DIRECTIONS:
In the material below, find the line that contains "Task: Open the Kiro ghost panel" and the line that contains "Open task #36 Nsovo Baloyi (Glamed by Nsovo)", then write out exactly those two lines and everything between them.

· · ·

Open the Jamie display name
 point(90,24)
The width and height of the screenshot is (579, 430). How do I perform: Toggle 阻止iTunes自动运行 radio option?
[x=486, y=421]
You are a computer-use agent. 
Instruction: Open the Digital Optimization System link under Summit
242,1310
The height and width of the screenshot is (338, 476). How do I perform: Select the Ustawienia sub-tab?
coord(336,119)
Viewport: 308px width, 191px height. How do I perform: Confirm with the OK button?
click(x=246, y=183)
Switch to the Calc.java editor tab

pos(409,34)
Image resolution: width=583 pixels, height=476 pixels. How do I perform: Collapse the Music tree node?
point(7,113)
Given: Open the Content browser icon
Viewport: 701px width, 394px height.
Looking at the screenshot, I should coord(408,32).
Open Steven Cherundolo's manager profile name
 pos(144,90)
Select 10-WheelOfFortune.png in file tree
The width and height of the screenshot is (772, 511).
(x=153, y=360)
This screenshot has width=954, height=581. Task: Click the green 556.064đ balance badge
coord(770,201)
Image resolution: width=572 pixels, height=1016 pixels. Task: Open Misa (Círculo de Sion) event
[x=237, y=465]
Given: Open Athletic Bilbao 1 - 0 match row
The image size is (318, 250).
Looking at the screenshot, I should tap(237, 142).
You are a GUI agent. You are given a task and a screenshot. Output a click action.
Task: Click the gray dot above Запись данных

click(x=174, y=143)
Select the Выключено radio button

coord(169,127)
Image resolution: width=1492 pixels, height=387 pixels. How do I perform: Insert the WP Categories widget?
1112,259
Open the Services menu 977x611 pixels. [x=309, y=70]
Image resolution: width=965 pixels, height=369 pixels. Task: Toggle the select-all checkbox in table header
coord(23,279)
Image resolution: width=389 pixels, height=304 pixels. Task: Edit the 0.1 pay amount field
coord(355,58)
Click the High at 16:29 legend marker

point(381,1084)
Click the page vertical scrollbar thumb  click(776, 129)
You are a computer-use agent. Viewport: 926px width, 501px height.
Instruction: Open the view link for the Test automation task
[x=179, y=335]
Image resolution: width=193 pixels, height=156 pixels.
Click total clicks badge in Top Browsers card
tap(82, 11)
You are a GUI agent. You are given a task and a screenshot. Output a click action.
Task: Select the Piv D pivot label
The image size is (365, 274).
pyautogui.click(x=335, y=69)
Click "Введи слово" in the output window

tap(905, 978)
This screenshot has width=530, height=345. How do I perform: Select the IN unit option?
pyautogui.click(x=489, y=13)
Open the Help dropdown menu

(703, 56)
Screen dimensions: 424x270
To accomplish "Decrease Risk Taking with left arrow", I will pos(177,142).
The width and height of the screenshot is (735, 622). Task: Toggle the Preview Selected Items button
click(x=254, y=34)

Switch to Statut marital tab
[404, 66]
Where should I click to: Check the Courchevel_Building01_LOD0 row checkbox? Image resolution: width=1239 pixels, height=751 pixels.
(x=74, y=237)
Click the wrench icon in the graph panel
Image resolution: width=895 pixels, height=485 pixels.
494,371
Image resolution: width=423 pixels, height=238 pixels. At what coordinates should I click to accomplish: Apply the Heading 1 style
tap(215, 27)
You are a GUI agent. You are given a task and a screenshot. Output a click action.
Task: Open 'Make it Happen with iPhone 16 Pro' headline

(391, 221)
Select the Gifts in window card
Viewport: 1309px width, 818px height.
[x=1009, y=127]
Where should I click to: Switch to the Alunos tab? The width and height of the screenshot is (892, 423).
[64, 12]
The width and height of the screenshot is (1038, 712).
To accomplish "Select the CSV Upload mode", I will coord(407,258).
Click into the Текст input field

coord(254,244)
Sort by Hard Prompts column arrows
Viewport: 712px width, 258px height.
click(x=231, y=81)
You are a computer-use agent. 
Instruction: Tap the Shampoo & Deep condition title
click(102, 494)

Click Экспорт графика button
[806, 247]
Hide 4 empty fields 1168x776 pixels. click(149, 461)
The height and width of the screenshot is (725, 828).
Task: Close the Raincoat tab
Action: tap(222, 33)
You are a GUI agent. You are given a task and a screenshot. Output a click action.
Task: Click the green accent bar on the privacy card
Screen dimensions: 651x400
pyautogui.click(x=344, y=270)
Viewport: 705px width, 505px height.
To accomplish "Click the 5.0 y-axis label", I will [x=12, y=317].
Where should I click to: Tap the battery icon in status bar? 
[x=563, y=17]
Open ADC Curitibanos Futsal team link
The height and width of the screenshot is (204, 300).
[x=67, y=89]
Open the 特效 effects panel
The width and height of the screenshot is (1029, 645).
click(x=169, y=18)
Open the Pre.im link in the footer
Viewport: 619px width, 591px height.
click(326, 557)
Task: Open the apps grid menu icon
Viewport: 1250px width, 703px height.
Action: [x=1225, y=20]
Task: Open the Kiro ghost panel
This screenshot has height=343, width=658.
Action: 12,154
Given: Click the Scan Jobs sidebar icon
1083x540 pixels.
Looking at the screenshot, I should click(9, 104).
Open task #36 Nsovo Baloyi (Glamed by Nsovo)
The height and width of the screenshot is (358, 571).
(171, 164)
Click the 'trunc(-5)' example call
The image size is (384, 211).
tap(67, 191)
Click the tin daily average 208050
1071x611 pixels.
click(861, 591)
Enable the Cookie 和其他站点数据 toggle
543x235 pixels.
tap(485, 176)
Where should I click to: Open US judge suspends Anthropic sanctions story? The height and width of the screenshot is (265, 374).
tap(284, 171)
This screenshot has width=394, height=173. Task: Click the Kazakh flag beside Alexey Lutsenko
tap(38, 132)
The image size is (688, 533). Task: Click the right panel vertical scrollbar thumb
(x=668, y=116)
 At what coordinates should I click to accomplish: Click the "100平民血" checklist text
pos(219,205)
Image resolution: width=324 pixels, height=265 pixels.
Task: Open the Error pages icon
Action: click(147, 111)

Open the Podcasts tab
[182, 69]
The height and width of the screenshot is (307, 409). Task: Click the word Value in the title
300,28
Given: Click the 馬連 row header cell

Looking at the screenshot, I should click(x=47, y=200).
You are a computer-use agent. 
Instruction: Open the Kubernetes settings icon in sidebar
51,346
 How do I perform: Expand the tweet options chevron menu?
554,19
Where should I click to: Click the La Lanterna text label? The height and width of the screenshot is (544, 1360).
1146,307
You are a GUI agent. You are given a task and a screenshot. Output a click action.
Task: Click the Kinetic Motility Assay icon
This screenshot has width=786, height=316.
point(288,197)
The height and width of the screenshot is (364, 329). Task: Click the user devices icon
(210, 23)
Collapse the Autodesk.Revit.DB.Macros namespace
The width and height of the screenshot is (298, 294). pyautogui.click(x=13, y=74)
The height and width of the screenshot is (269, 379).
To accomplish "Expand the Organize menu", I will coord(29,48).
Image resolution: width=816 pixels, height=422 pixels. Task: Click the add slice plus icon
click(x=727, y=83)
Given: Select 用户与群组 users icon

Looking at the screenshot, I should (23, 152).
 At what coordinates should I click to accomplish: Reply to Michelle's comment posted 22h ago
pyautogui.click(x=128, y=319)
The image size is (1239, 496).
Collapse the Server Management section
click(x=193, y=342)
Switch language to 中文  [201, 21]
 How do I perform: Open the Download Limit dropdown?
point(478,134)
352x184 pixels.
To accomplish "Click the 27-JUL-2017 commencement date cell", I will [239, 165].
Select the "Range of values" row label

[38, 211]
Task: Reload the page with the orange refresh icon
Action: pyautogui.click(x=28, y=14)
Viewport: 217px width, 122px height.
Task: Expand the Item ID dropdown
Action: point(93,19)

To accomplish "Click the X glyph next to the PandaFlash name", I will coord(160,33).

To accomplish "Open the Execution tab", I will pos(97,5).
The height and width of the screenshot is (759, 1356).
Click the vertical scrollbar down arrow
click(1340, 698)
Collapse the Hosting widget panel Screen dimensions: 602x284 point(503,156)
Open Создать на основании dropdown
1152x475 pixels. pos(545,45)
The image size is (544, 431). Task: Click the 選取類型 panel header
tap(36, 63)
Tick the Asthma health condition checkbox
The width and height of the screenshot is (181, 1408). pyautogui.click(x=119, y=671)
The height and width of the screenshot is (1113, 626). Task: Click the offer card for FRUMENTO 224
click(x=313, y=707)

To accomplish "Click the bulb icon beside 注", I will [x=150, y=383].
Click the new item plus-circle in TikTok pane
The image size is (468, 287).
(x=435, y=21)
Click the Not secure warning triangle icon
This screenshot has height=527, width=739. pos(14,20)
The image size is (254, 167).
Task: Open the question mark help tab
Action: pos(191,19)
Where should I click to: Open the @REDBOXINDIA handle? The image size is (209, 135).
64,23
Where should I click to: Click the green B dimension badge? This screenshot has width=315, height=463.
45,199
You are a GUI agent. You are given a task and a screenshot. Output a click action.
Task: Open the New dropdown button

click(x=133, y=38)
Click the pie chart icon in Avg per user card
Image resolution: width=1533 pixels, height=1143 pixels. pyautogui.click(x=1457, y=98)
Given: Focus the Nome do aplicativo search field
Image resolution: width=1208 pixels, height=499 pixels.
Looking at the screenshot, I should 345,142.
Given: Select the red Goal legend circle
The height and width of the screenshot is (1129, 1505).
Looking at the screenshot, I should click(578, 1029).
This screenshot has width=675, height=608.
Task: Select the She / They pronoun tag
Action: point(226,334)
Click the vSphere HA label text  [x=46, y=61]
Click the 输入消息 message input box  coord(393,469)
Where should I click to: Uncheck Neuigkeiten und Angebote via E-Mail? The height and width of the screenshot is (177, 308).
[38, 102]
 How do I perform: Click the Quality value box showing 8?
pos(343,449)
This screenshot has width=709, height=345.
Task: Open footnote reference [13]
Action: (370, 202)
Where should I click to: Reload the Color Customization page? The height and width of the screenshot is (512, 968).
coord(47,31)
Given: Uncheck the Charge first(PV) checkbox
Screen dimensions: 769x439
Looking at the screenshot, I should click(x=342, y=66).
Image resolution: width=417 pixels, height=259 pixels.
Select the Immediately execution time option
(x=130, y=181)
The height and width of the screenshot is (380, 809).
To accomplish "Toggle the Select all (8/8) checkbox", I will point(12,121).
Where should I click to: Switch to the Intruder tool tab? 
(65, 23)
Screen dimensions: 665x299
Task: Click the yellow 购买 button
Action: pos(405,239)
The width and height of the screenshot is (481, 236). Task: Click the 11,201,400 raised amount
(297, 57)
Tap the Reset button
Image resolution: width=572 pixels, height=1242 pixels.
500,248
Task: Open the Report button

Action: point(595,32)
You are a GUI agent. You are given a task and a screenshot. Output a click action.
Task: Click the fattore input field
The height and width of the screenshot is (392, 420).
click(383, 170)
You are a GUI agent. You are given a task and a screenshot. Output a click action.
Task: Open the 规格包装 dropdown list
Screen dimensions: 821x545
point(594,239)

· · ·

OUTPUT OF THE EXERCISE:
Task: Open the Kiro ghost panel
This screenshot has height=343, width=658.
Action: 12,154
Given: Click the Scan Jobs sidebar icon
1083x540 pixels.
Looking at the screenshot, I should click(9, 104).
Open task #36 Nsovo Baloyi (Glamed by Nsovo)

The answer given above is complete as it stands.